Les villes représentent le passé, le présent et elles nous montrent le futur. Elles assurent la coexistence des générations, comme une sorte de "calendrier" où nous vivons dans ce que nos ancêtres ont construit et que nous transformons pour nos enfants. Les villes racontent une histoire, mais elles doivent aussi nous montrer que le futur existe, il ne faut pas interdire que des constructions neuves et de grande qualité s'y insèrent. Il peut y avoir des variations dans la ville historique qui vont l’embellir et la transformer un peu.
Le rejet de la tour Triangle signifie-t-il un enterrement durable de tels projets dans la capitale ?
Il y a effectivement un risque et ce serait un désastre. C’est en tout cas un signal inquiétant. Parce que ce rejet peut constituer une jurisprudence pour d’autres projets en cours. Nous sommes un grand pays, une grande métropole européenne et nous devons être capables de renouveler notre ville et nos installations.
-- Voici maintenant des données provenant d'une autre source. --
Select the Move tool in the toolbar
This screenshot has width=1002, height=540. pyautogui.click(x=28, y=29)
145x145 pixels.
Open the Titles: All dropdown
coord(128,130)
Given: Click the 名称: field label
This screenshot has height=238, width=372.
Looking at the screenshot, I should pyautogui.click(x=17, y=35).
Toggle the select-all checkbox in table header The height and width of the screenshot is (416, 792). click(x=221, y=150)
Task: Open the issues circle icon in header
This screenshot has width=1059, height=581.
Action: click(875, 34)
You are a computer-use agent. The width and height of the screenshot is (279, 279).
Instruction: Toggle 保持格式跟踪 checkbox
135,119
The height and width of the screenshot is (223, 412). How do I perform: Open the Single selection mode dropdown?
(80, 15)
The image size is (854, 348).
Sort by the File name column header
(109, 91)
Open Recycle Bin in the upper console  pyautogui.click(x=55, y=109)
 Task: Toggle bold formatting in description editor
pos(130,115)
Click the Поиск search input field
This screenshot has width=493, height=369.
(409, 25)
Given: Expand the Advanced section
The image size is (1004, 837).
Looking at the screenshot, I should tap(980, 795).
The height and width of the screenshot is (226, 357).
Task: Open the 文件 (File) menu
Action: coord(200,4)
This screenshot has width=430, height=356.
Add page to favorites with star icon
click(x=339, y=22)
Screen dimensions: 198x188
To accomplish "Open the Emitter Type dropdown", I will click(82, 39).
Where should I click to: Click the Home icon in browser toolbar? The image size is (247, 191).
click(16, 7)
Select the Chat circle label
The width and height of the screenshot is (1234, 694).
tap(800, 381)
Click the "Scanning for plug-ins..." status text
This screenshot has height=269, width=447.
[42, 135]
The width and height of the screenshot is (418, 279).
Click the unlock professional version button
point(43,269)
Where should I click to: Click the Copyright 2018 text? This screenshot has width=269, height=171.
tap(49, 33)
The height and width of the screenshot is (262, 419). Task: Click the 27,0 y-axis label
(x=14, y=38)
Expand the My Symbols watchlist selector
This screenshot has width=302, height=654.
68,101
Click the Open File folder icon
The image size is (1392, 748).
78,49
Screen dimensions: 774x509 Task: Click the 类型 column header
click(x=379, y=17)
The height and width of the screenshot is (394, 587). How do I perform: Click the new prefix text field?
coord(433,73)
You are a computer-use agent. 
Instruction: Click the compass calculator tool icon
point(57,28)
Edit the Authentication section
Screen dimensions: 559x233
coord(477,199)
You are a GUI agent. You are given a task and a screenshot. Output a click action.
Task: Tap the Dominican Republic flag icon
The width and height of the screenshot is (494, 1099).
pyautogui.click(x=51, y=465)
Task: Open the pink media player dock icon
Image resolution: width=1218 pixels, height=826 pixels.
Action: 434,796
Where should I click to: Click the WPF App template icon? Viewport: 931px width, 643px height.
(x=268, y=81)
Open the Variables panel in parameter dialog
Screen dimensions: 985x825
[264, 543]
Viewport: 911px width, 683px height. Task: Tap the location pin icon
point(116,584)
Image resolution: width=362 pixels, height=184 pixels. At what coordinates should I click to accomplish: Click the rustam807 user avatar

Il faut penser à la situation internationale de Paris et surtout aux gens qui arrivent par les aéroports d’Orly et de Roissy-Charles-de-Gaulle, qui veulent atteindre rapidement un lieu pour travailler. Il faut aussi penser à ceux qui veulent installer un siège de société. Si nous ne construisons pas pour répondre à la demande, ils iront à Londres, Bruxelles ou Francfort.
Nous sommes dans un univers mondialisé. Paris ne peut pas devenir un partenaire endormi au cœur de l’Europe. Sinon, ce ne sera plus qu’une destination touristique, avec son centre horizontal merveilleux qui deviendra l’attraction majeure proposée aux touristes qui se rendent pour quatre jours à Disneyland.
Trouve-t-on davantage de liberté dans les projets architecturaux à l’étranger qu’en France ?
Partout dans le monde, chaque projet a sa part de difficultés. Il peut y avoir des problèmes avec l’administration et l’urbanisme ou avec la technique et les moyens de construction, ou encore avec les commanditaires publics qui auront changé d’avis ou qui n’auront plus d’argent. Il y a par exemple davantage de liberté de création et d’espace au Brésil, où j’ai créé la grande Cité de la musique à Rio, mais les problèmes d’indécision politique compliquent aussi beaucoup les choses.
Dans une ville comme New York, les projets sont autant encadrés qu’à Paris, mais il y a une plus grande capacité à monter en hauteur. La différence notable entre New York et Paris se trouvent dans les habitants. A New York, quand on présente un nouveau projet aux associations de riverains, il ne disent pas "non" tout de suite. Ils se disent que c’est formidable, que cela va enrichir le quartier et que les logements vont prendre de la valeur. En revanche, il est demandé au promoteur d'aménager, en concertation avec les habitants, un rez-de-chaussée vivant, en créant des magasins ou en arrangeant la station de métro. Il y a une émulation et une discussion plus positive qu’à Paris.